Task instructions → Every line from the one holding "This screenshot has height=868, width=424." through the one holding "Task: Select the Coffee legend icon" in the data below must be returned exactly, both ends included, with pictures left out and nothing else added.

──────── Task data ────────

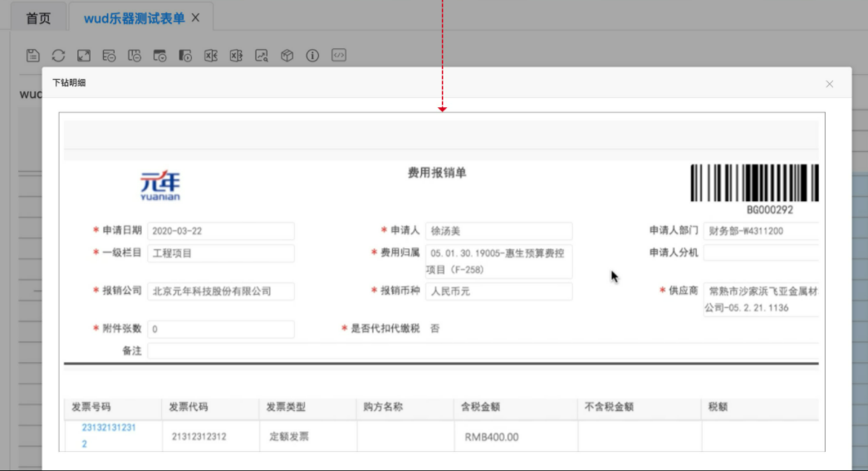Close the 下钻明细 dialog

[x=829, y=84]
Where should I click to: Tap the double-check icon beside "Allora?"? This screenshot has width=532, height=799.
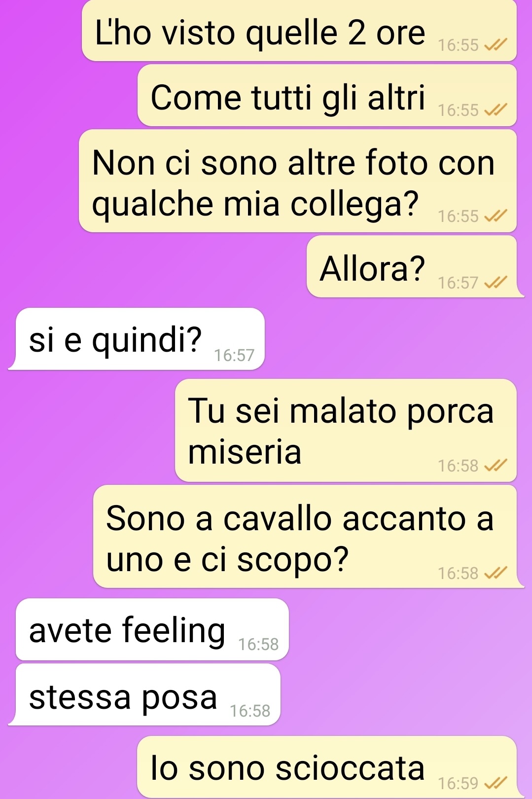(x=496, y=283)
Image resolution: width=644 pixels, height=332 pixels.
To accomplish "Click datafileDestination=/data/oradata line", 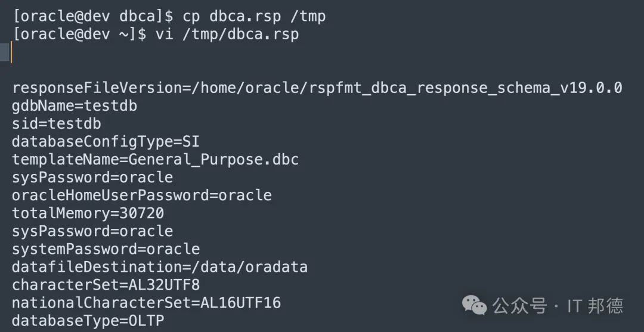I will pyautogui.click(x=160, y=267).
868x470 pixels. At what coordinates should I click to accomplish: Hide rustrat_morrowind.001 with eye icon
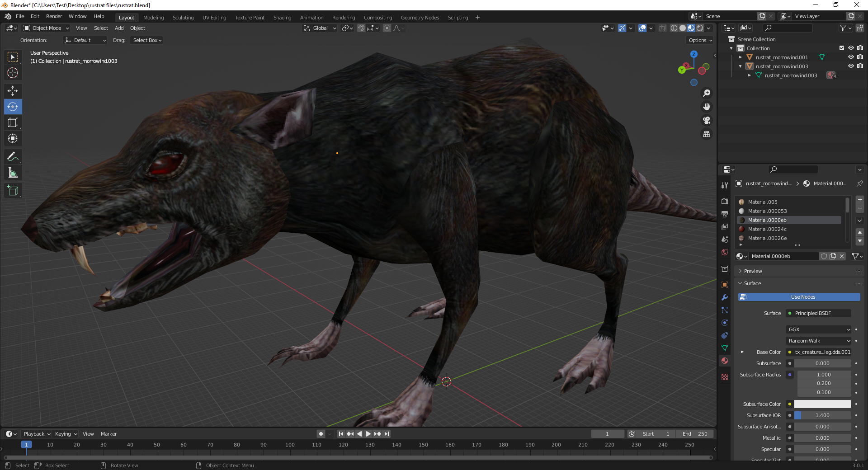851,57
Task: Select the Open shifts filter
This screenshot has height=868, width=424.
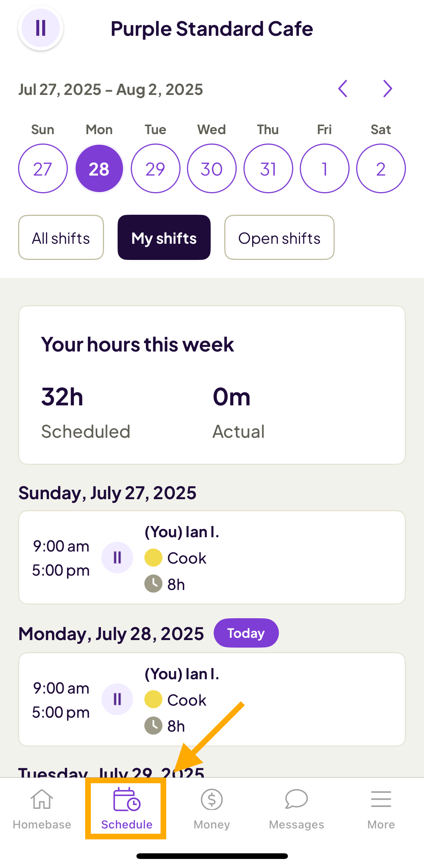Action: tap(279, 238)
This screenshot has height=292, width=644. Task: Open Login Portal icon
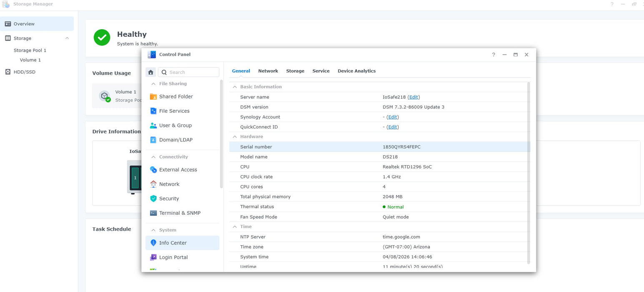click(x=153, y=257)
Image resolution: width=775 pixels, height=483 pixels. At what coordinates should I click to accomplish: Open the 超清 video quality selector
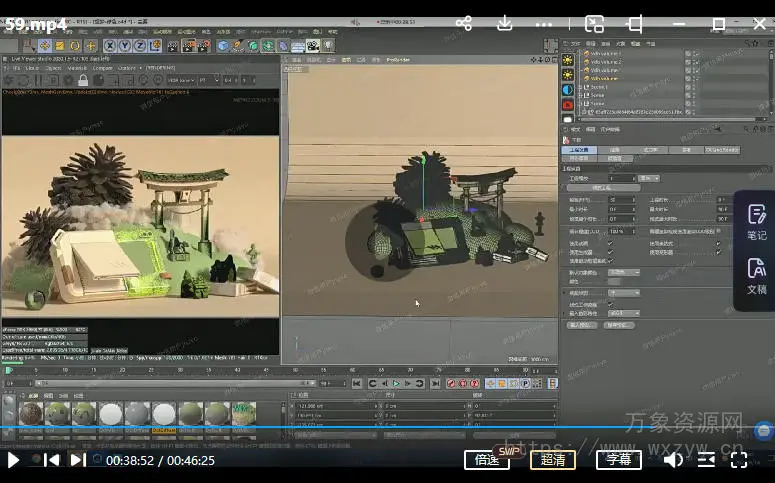[553, 460]
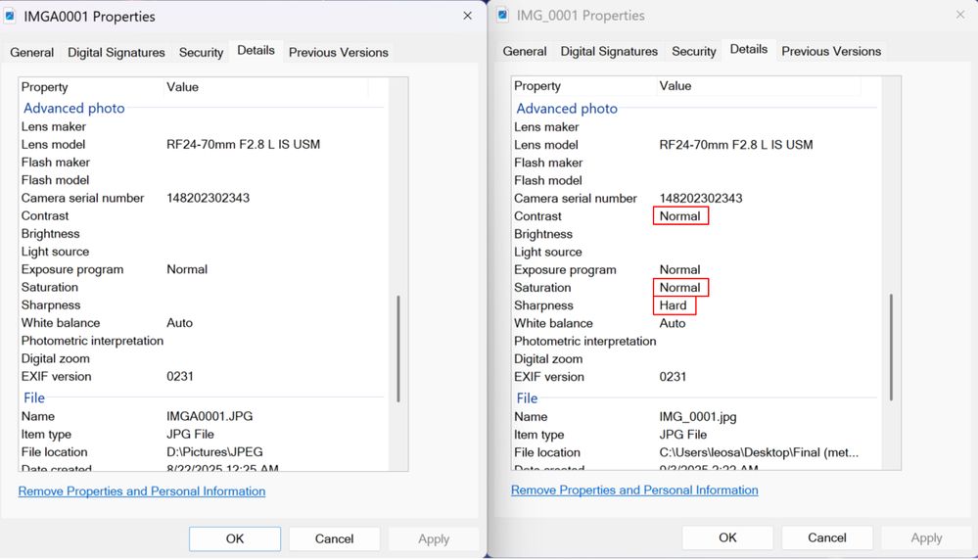
Task: Close the IMGA0001 Properties window
Action: [467, 16]
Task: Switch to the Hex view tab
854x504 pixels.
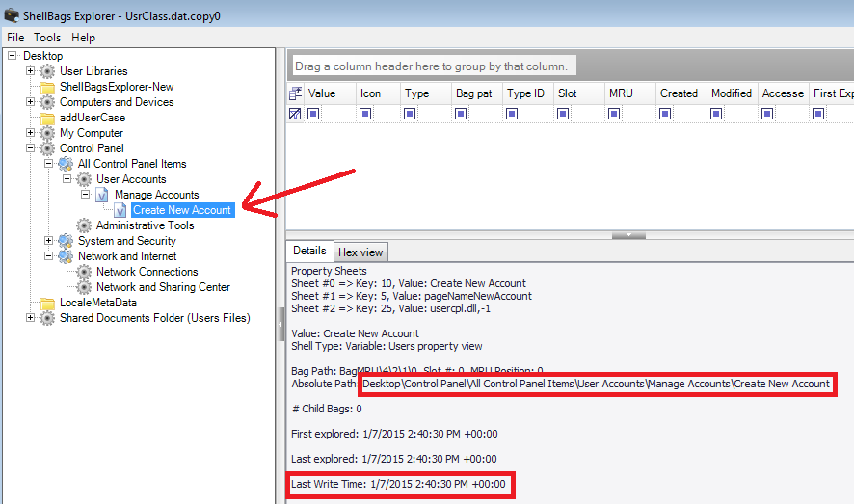Action: pos(360,252)
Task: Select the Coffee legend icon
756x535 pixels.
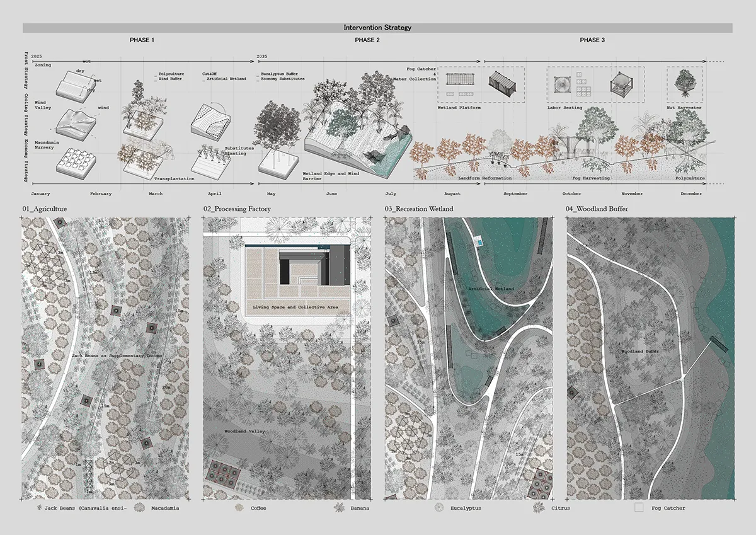Action: pos(239,507)
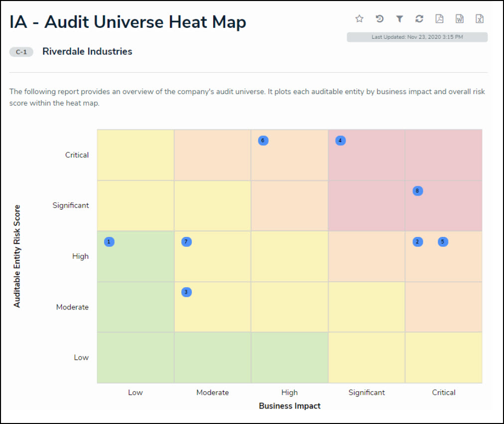Click the Riverdale Industries name

click(x=87, y=52)
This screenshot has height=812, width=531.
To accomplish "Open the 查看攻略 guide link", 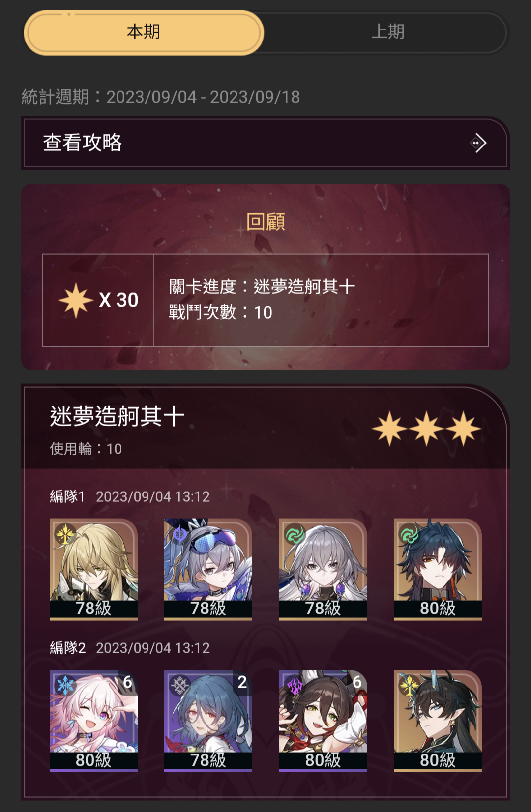I will [x=266, y=143].
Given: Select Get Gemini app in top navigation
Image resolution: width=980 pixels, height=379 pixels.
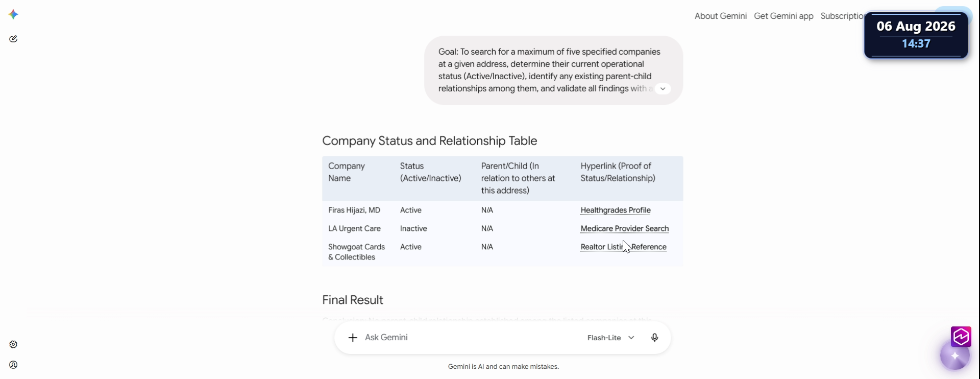Looking at the screenshot, I should pyautogui.click(x=783, y=16).
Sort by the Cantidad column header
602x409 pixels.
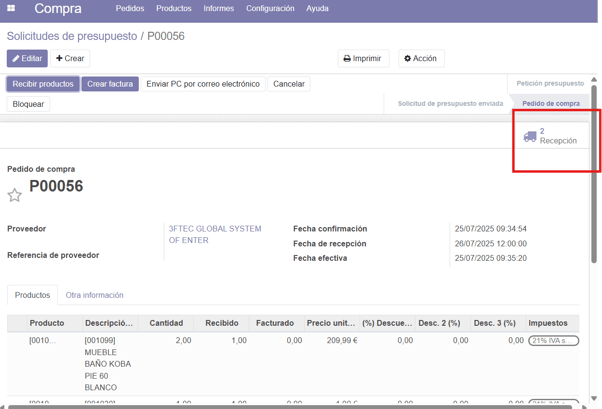pos(166,323)
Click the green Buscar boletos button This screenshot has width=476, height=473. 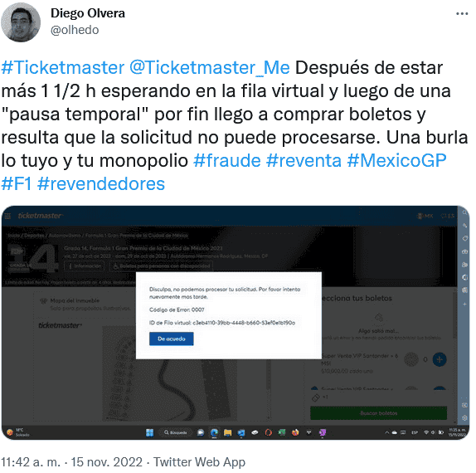coord(378,413)
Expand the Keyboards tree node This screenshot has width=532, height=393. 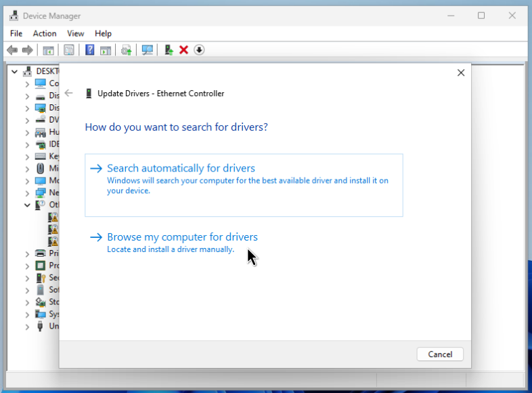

────────

Answer section →
This screenshot has height=868, width=424.
Action: tap(279, 238)
This screenshot has height=292, width=644. Task: Open Login Portal icon
click(x=153, y=257)
Image resolution: width=775 pixels, height=483 pixels. At what coordinates should I click to accomplish: Open the 超清 video quality selector
[553, 460]
Task: Close the IMGA0001 Properties window
Action: [467, 16]
Task: Switch to the Hex view tab
854x504 pixels.
Action: pos(360,252)
Task: Select the Coffee legend icon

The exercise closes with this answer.